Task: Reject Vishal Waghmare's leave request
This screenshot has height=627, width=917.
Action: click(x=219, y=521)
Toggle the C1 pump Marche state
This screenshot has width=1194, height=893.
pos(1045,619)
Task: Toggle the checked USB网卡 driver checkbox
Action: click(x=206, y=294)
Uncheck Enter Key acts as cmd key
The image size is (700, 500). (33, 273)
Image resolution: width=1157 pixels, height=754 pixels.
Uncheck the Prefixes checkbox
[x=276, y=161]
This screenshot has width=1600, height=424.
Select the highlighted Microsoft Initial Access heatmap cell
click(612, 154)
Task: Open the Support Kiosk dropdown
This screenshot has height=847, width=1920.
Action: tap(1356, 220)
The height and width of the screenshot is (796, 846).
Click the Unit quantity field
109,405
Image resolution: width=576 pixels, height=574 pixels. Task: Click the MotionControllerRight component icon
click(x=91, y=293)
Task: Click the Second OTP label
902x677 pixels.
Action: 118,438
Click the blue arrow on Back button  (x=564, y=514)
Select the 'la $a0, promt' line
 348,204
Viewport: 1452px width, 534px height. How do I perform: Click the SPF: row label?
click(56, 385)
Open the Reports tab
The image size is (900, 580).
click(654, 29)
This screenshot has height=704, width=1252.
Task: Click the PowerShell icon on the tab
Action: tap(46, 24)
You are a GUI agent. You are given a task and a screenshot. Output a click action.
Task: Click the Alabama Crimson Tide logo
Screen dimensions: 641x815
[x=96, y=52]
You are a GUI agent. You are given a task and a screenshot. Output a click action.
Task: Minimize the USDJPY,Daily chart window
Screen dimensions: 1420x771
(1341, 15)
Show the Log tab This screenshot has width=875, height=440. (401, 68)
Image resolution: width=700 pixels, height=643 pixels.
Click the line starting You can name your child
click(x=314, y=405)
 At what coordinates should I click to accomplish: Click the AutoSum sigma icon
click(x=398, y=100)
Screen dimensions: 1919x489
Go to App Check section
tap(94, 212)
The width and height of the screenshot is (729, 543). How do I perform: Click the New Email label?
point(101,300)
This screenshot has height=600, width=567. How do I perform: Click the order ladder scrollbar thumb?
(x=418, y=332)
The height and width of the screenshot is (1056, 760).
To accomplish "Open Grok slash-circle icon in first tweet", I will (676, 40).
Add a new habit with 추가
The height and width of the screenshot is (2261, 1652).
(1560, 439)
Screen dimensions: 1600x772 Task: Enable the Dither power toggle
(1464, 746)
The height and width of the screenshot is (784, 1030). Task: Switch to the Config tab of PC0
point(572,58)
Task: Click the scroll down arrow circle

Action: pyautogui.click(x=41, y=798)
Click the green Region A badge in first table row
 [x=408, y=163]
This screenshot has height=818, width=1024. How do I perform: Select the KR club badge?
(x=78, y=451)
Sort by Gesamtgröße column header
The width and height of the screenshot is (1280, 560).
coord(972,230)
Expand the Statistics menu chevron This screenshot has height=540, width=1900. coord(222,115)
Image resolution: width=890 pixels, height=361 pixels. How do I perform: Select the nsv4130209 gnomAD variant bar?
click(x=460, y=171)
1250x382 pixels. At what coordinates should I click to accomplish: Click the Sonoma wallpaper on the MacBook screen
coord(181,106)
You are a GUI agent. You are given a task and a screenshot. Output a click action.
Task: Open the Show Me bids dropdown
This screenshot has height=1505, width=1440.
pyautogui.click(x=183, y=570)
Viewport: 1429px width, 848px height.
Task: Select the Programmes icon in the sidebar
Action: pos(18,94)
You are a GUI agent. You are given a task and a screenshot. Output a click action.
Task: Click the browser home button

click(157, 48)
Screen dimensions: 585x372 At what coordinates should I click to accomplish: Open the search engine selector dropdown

§ HOW TO COMPLETE THIS TASK: Everything in the listing above should be repeated exactly.

§ EXERCISE RESPONSE:
Task: Reject Vishal Waghmare's leave request
This screenshot has height=627, width=917.
Action: click(x=219, y=521)
Toggle the C1 pump Marche state
This screenshot has width=1194, height=893.
pos(1045,619)
Task: Toggle the checked USB网卡 driver checkbox
Action: click(x=206, y=294)
Uncheck Enter Key acts as cmd key
The image size is (700, 500). (33, 273)
Image resolution: width=1157 pixels, height=754 pixels.
Uncheck the Prefixes checkbox
[x=276, y=161]
This screenshot has width=1600, height=424.
Select the highlighted Microsoft Initial Access heatmap cell
click(612, 154)
Task: Open the Support Kiosk dropdown
This screenshot has height=847, width=1920.
Action: tap(1356, 220)
The height and width of the screenshot is (796, 846).
Click the Unit quantity field
109,405
Image resolution: width=576 pixels, height=574 pixels. Task: Click the MotionControllerRight component icon
click(x=91, y=293)
Task: Click the Second OTP label
902x677 pixels.
Action: 118,438
Click the blue arrow on Back button  (x=564, y=514)
Select the 'la $a0, promt' line
 348,204
Viewport: 1452px width, 534px height. How do I perform: Click the SPF: row label?
click(56, 385)
Open the Reports tab
The image size is (900, 580).
click(654, 29)
This screenshot has height=704, width=1252.
Task: Click the PowerShell icon on the tab
Action: tap(46, 24)
You are a GUI agent. You are given a task and a screenshot. Output a click action.
Task: Click the Alabama Crimson Tide logo
Screen dimensions: 641x815
[x=96, y=52]
You are a GUI agent. You are given a task and a screenshot. Output a click action.
Task: Minimize the USDJPY,Daily chart window
Screen dimensions: 1420x771
(1341, 15)
Show the Log tab This screenshot has width=875, height=440. (401, 68)
Image resolution: width=700 pixels, height=643 pixels.
Click the line starting You can name your child
click(x=314, y=405)
 At what coordinates should I click to accomplish: Click the AutoSum sigma icon
click(x=398, y=100)
Screen dimensions: 1919x489
Go to App Check section
tap(94, 212)
The width and height of the screenshot is (729, 543). How do I perform: Click the New Email label?
point(101,300)
This screenshot has height=600, width=567. How do I perform: Click the order ladder scrollbar thumb?
(x=418, y=332)
The height and width of the screenshot is (1056, 760).
To accomplish "Open Grok slash-circle icon in first tweet", I will (676, 40).
Add a new habit with 추가
The height and width of the screenshot is (2261, 1652).
(1560, 439)
Screen dimensions: 1600x772 Task: Enable the Dither power toggle
(1464, 746)
The height and width of the screenshot is (784, 1030). Task: Switch to the Config tab of PC0
point(572,58)
Task: Click the scroll down arrow circle

Action: pyautogui.click(x=41, y=798)
Click the green Region A badge in first table row
 [x=408, y=163]
This screenshot has height=818, width=1024. How do I perform: Select the KR club badge?
(x=78, y=451)
Sort by Gesamtgröße column header
The width and height of the screenshot is (1280, 560).
coord(972,230)
Expand the Statistics menu chevron This screenshot has height=540, width=1900. coord(222,115)
Image resolution: width=890 pixels, height=361 pixels. How do I perform: Select the nsv4130209 gnomAD variant bar?
click(x=460, y=171)
1250x382 pixels. At what coordinates should I click to accomplish: Click the Sonoma wallpaper on the MacBook screen
coord(181,106)
You are a GUI agent. You are given a task and a screenshot. Output a click action.
Task: Open the Show Me bids dropdown
This screenshot has height=1505, width=1440.
pyautogui.click(x=183, y=570)
Viewport: 1429px width, 848px height.
Task: Select the Programmes icon in the sidebar
Action: pos(18,94)
You are a GUI agent. You are given a task and a screenshot. Output a click action.
Task: Click the browser home button

click(157, 48)
Screen dimensions: 585x372 At what coordinates should I click to accomplish: Open the search engine selector dropdown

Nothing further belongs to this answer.